Clarissa Rizal (Tlingit, 1956–2016) was a weaver, painter, printmaker, carver, and sculptor. She was one of the last apprentices of the late master Chilkat weaver, Jennie Thlanaut (1891-1986). In the 1990s, Jennie Thlunaut was one of very few artists who still created Chilkat weaving. Jennie's knowledge of formline design was so thorough that she was able to create her own designs that followed those aesthetic rules. She taught this to Clarissa, who in turn taught Hope how to weave in formline style. Hope's ties with her mother were strong to the point that they collaborated on an ensemble and won first place at an art show.

Hope studied communications and theater at University of Alaska Southeast from 2002 to 2007. Soon after college, she became a well-known Chilkat and Raventail weaver and teacher.
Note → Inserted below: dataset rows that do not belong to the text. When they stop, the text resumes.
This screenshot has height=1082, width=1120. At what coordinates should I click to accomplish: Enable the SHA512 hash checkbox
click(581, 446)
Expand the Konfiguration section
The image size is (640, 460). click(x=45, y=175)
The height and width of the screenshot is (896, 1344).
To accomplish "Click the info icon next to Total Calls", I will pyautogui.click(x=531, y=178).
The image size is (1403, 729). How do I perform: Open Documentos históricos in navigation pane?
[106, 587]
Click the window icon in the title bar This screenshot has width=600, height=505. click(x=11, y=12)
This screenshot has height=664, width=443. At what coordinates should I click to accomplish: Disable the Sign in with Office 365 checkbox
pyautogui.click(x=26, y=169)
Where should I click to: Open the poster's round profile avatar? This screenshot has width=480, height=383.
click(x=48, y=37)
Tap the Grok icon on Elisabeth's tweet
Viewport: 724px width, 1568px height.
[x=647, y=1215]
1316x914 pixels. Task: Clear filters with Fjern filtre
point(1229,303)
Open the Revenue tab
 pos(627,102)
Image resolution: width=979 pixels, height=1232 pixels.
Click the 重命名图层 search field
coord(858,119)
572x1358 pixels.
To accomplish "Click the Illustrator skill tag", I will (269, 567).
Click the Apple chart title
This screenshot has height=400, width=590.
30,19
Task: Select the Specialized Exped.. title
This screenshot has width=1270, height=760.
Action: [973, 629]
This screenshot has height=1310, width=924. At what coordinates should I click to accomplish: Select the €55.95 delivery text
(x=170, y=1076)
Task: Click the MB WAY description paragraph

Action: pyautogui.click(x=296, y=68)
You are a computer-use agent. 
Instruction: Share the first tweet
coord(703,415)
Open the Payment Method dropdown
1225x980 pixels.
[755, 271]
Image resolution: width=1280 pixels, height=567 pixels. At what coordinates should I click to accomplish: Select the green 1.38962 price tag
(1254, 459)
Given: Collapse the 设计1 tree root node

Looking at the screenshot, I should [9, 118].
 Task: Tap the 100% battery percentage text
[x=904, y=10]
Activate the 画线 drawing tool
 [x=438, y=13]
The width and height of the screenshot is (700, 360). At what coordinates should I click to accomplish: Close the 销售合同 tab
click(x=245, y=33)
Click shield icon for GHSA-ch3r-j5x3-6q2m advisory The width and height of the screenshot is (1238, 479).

She also acted and participated in the Alaskan Regional theater, Perseverance Theatre, whose mission is to “create professional theatre by and for Alaskans." They valued community engagement, cross-cultural collaboration, professional rigor, and regional voice. This ties in with Hope's commitment and dedication to her hometown. 

She teaches weaving in Juneau, Yukon Territory, and down the coast of southeast Alaska. She is also a mother of five children.

Artworks  
Copper Child (2012) was her first Ravenstail ensemble, in which she collaborated with her mother Clarissa Rizal. It is made from Merino wool, rabbit fur, sea otter fur, and copper cones. It includes a robe, headdress, and apron. It fits a child. Its intent is for celebrations. It contains standing at the top of the mountain pattern repeating across the body of the robe, with Hope's 2002 design, shaman eyes, and Clarissa's traditional lightning and Haida spider web designs. It had a run of exhibits and shows and won first place at Sealake Heritage Institute's Juried Art Show in 2012. It now holds a permanent spot in its collection.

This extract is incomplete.